The principle and the implementation mode of the invention are explained by applying specific embodiments in the invention, and the description of the embodiments is only used for helping to understand the method and the core idea of the invention; meanwhile, for a person skilled in the art, according to the idea of the present invention, there may be variations in the specific embodiments and the application scope, and in summary, the content of the present specification should not be construed as a limitation to the present invention.

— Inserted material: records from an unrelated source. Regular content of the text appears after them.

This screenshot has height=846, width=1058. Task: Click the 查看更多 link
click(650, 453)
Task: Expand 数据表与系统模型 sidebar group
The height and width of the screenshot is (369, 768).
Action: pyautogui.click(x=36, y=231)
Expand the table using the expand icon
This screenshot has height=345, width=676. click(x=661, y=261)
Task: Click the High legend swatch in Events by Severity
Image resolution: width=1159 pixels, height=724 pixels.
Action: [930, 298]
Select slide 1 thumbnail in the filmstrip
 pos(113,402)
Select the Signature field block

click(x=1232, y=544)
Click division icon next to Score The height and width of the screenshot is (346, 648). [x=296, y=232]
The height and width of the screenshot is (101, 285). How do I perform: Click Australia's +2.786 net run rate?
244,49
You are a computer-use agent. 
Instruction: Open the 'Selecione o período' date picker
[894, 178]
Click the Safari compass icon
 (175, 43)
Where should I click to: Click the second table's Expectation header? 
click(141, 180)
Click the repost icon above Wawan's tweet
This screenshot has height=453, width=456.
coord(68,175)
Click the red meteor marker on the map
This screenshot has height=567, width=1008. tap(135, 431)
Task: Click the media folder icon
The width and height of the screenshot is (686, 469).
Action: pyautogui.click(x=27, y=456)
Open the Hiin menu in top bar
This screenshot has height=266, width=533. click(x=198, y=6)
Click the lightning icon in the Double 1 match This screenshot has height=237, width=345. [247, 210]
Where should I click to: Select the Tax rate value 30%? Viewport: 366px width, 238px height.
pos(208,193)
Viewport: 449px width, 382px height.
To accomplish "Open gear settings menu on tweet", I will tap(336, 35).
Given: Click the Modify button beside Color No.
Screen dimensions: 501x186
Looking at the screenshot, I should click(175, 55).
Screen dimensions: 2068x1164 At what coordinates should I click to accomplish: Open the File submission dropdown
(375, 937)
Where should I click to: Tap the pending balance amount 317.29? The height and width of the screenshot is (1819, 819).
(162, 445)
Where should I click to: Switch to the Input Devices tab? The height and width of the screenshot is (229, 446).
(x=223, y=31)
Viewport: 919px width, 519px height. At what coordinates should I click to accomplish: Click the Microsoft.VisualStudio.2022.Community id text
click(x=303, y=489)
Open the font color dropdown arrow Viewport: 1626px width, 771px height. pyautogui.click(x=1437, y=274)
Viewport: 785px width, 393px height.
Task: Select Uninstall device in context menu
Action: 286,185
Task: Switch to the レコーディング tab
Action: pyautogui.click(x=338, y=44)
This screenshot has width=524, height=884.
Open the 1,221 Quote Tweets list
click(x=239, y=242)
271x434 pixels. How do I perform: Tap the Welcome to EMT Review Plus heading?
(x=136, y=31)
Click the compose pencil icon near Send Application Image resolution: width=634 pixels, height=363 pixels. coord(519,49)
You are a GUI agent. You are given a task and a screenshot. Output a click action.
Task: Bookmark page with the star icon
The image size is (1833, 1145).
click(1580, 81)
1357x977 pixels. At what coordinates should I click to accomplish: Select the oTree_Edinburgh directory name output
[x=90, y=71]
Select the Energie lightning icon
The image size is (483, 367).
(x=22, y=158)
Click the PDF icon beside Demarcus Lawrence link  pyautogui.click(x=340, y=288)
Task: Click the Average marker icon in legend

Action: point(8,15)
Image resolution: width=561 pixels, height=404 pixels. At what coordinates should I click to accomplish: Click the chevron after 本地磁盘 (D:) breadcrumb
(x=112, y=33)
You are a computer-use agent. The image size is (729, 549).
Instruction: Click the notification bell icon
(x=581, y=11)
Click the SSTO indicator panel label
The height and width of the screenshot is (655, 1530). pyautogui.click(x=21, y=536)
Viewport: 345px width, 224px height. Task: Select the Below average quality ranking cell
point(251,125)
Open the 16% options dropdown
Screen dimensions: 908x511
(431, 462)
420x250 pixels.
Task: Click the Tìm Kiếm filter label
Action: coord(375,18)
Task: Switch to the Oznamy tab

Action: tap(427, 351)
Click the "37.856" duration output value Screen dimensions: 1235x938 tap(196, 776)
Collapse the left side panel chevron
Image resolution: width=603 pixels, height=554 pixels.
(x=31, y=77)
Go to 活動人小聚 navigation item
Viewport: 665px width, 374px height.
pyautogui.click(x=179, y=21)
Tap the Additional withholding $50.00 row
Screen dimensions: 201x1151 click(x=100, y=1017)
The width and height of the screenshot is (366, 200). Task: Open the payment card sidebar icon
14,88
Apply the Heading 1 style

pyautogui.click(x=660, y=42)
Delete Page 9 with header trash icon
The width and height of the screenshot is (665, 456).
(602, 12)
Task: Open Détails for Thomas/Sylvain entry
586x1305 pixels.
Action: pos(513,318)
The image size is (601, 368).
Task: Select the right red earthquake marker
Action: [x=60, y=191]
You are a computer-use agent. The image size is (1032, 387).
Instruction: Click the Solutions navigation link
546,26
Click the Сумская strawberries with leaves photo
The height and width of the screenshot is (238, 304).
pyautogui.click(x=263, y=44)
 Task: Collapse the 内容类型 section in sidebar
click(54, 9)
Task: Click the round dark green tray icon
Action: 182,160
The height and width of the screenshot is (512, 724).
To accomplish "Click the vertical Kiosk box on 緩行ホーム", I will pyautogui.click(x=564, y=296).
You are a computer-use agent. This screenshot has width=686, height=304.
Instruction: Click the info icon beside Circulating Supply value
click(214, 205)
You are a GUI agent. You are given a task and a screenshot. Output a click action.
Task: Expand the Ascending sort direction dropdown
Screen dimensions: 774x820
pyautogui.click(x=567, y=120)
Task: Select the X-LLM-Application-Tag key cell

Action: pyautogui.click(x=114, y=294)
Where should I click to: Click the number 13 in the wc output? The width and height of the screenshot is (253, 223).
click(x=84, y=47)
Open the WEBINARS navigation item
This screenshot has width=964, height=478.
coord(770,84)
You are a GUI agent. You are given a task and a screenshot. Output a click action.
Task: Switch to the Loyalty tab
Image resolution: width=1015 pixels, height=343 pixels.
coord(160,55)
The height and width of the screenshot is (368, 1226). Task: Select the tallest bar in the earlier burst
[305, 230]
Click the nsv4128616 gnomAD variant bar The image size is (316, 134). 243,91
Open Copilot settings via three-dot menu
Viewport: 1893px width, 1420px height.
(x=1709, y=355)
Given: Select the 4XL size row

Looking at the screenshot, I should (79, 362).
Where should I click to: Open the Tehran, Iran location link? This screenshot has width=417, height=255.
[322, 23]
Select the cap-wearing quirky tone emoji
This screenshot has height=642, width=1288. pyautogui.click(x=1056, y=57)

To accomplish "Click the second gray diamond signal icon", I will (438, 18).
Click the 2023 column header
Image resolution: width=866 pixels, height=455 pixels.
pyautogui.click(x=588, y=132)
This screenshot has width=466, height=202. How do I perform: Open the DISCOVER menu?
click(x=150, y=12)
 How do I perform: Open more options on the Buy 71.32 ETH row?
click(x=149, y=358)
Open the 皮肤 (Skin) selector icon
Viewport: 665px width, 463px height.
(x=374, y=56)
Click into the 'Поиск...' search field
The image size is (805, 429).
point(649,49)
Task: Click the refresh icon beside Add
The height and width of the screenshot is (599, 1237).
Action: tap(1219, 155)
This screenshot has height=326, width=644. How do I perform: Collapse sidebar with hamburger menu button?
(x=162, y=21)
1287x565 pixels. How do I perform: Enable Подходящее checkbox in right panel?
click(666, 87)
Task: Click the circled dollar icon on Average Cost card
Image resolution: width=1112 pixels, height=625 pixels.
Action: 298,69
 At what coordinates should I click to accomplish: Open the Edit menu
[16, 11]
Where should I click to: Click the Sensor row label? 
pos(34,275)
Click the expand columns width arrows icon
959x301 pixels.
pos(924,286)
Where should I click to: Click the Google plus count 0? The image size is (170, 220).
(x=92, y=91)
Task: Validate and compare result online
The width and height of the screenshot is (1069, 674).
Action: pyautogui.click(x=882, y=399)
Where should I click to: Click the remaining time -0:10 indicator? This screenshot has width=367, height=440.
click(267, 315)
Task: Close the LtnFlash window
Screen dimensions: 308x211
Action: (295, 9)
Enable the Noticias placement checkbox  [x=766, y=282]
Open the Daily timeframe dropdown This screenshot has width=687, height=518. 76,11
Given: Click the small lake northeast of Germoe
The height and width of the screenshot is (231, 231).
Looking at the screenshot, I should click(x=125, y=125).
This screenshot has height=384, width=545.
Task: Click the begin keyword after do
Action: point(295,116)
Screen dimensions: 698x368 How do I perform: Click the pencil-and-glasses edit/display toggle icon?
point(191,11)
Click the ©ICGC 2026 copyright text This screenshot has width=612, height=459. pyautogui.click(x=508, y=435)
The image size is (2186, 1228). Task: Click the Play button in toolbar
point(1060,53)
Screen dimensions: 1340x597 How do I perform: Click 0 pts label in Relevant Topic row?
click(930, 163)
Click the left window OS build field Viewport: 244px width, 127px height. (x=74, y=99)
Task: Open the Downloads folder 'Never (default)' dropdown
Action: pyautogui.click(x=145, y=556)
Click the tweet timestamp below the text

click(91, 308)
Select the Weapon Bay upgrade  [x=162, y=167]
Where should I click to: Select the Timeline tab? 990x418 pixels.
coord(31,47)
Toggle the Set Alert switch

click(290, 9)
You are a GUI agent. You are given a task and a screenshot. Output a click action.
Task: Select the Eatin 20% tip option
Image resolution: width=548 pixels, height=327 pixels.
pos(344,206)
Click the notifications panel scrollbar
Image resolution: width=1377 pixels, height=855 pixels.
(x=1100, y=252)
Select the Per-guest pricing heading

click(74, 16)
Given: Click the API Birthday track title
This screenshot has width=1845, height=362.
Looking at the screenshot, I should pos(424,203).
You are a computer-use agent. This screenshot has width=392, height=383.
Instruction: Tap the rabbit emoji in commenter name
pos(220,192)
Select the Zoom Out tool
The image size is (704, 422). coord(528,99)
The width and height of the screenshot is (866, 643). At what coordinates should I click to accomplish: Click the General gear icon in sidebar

It will be appreciated by those of ordinary skill in the art that the embodiments described herein are intended to assist the reader in understanding the principles of the invention and are to be construed as being without limitation to such specifically recited embodiments and examples. Those skilled in the art can make various other specific changes and combinations based on the teachings of the present invention without departing from the spirit of the invention, and these changes and combinations are within the scope of the invention.

Claims

1. A speech enhancement method for operating a neural network by using embedded hardware is characterized by comprising the following steps:

s2, constructing an R-CED neural network by adopting a logic unit of the FPGA to obtain an R-CED neural network digital logic subsystem;

2. The speech enhancement method using embedded hardware to run neural network according to claim 1, wherein in step S1, the speech data is fourier transformed by the programmable logic PL port of the Zynq7020 type hardware platform FPGA;

3. The speech enhancement method for operating a neural network with embedded hardware according to claim 2, wherein the step S2 comprises the following sub-steps:

4. The speech enhancement method according to claim 3, wherein the neural network convolution module constructed in step S21 comprises: the device comprises a shift register, at least one multiplication group unit, a convolution control unit and an accumulation unit;

5. The speech enhancement method for operating a neural network by using embedded hardware as claimed in claim 3, wherein the R-CED neural network digital logic subsystem further comprises an input spectrogram data padding module for performing padding 0 operation in the convolution operation of the input spectrogram data by the neural network convolution module in a full padding manner.